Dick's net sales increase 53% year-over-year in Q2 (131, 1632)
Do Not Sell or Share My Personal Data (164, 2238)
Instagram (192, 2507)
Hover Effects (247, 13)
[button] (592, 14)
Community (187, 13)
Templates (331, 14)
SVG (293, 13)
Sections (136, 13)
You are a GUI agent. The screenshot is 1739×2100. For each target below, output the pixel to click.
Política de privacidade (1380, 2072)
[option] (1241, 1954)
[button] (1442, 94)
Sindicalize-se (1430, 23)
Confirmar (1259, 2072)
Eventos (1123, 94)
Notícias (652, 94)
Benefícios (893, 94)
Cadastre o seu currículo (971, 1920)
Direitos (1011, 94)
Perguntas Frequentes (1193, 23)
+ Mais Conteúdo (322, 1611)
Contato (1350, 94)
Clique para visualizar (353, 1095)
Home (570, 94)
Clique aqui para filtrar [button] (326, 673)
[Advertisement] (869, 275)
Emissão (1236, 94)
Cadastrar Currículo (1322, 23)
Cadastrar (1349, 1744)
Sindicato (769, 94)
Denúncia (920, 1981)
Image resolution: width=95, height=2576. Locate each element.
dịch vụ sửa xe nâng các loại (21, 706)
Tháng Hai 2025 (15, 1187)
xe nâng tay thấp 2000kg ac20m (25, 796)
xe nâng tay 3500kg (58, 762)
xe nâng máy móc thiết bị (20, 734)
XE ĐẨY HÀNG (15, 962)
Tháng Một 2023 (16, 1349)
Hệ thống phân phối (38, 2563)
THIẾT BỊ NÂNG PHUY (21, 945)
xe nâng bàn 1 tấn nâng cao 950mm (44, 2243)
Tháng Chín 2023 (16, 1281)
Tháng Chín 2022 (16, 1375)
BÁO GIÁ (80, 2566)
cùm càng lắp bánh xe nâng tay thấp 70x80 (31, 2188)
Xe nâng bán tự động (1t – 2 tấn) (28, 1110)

• _YOUR INSTRUCTIONS_: After locating the line that contains "Confirmar (1259, 2072)", print that line and every one after it through the last line of the listing, exactly.

• _OUTPUT BELOW_:
Confirmar (1259, 2072)
Eventos (1123, 94)
Notícias (652, 94)
Benefícios (893, 94)
Cadastre o seu currículo (971, 1920)
Direitos (1011, 94)
Perguntas Frequentes (1193, 23)
+ Mais Conteúdo (322, 1611)
Contato (1350, 94)
Clique para visualizar (353, 1095)
Home (570, 94)
Clique aqui para filtrar [button] (326, 673)
[Advertisement] (869, 275)
Emissão (1236, 94)
Cadastrar Currículo (1322, 23)
Cadastrar (1349, 1744)
Sindicato (769, 94)
Denúncia (920, 1981)
Image resolution: width=95, height=2576. Locate each element.
dịch vụ sửa xe nâng các loại (21, 706)
Tháng Hai 2025 (15, 1187)
xe nâng tay thấp 2000kg ac20m (25, 796)
xe nâng tay 3500kg (58, 762)
xe nâng máy móc thiết bị (20, 734)
XE ĐẨY HÀNG (15, 962)
Tháng Một 2023 (16, 1349)
Hệ thống phân phối (38, 2563)
THIẾT BỊ NÂNG PHUY (21, 945)
xe nâng bàn 1 tấn nâng cao 950mm (44, 2243)
Tháng Chín 2023 (16, 1281)
Tháng Chín 2022 (16, 1375)
BÁO GIÁ (80, 2566)
cùm càng lắp bánh xe nâng tay thấp 70x80 (31, 2188)
Xe nâng bán tự động (1t – 2 tấn) (28, 1110)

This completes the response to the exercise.